- Consensus secondary structure of cyclic di-GMP-II riboswitches

Identifiers
- Symbol: c-di-GMP-II
- Rfam: RF01786

Other data
- RNA type: Riboswitch
- Domain(s): Clostridia, Deinococcus
- PDB structures: PDBe

= Cyclic di-GMP-II riboswitch =

Cyclic di-GMP-II riboswitches (also c-di-GMP-II riboswitches) form a class of riboswitches that specifically bind cyclic di-GMP, a second messenger used in multiple bacterial processes such as virulence, motility and biofilm formation. Cyclic di-GMP II riboswitches are structurally unrelated to cyclic di-GMP-I riboswitches, though they have the same function.

Cyclic di-GMP-II riboswitches were discovered by bioinformatics, and are common in species within the class Clostridia and the genus Deinococcus. They are also found in some other bacterial lineages. There is significant overlap between species that use cyclic di-GMP-I and cyclic di-GMP-II riboswitches, as both riboswitch classes are common in Clostridia.

In Clostridioides difficile (bacteria) strains, a cyclic di-GMP-II riboswitch is found adjacent to a group I catalytic intron. Group I introns are ribozymes that catalyze the splicing of the RNA molecule in which they are embedded. In the riboswitch-associated case, the outcome of the splicing reaction catalyzed by the intron is controlled by the riboswitch in response to cyclic di-GMP levels. The splicing reaction is also regulated in vitro by levels of guanosine triphosphate, since group I introns require a guanosine derivative for their activity.

Group I introns function as part of selfish elements, where they reduce the likelihood that the element will negatively impact the fitness of the host by interrupting a protein-coding gene.

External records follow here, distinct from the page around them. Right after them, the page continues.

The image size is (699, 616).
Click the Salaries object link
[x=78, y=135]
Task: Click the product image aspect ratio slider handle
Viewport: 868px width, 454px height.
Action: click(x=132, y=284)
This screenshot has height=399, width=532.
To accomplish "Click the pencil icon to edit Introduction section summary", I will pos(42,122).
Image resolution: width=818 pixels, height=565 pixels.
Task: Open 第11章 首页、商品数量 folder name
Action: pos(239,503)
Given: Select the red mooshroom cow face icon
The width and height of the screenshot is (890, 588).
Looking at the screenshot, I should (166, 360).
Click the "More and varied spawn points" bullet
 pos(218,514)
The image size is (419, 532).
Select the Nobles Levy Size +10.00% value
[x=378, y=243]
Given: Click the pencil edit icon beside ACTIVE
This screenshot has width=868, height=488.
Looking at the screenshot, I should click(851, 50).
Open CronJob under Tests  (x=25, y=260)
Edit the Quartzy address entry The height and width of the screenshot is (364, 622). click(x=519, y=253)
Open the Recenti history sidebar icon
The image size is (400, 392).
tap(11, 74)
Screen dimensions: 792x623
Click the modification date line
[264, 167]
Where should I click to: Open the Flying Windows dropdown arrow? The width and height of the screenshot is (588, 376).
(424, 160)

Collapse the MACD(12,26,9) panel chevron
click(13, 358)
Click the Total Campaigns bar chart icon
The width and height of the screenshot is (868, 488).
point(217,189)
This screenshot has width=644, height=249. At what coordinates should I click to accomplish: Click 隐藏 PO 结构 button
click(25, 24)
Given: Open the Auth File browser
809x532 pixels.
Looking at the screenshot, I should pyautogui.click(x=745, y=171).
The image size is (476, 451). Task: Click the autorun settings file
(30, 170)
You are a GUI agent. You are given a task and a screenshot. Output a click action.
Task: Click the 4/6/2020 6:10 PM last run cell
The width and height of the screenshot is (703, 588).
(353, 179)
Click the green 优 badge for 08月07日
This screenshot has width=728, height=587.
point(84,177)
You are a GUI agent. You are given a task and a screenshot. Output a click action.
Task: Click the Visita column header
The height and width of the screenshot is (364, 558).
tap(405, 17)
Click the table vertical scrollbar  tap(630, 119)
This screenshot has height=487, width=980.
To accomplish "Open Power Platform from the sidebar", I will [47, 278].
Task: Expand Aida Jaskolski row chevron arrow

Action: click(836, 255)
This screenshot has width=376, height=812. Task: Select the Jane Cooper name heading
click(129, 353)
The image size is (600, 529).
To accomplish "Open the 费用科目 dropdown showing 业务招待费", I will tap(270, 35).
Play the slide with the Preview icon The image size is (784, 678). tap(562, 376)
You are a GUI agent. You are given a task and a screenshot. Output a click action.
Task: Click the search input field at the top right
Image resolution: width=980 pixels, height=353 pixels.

However, the group I intron associated with a cyclic di-GMP-II riboswitch is not selfish since it seems to perform a useful function for the cell. They also show that natural cells use allosteric ribozymes to regulate gene expression, a mechanism commonly used in engineered aptamers but not previously observed in nature.

Cyclic di-GMP-II riboswitches are a pseudoknotted structure. Most of these riboswitches conserve a kink turn structural motif that permits a bend in the relevant stem, presumably facilitating the pseudoknot. Several nucleotide positions are highly conserved, with many around the terminal loops involved in the pseudoknot interaction.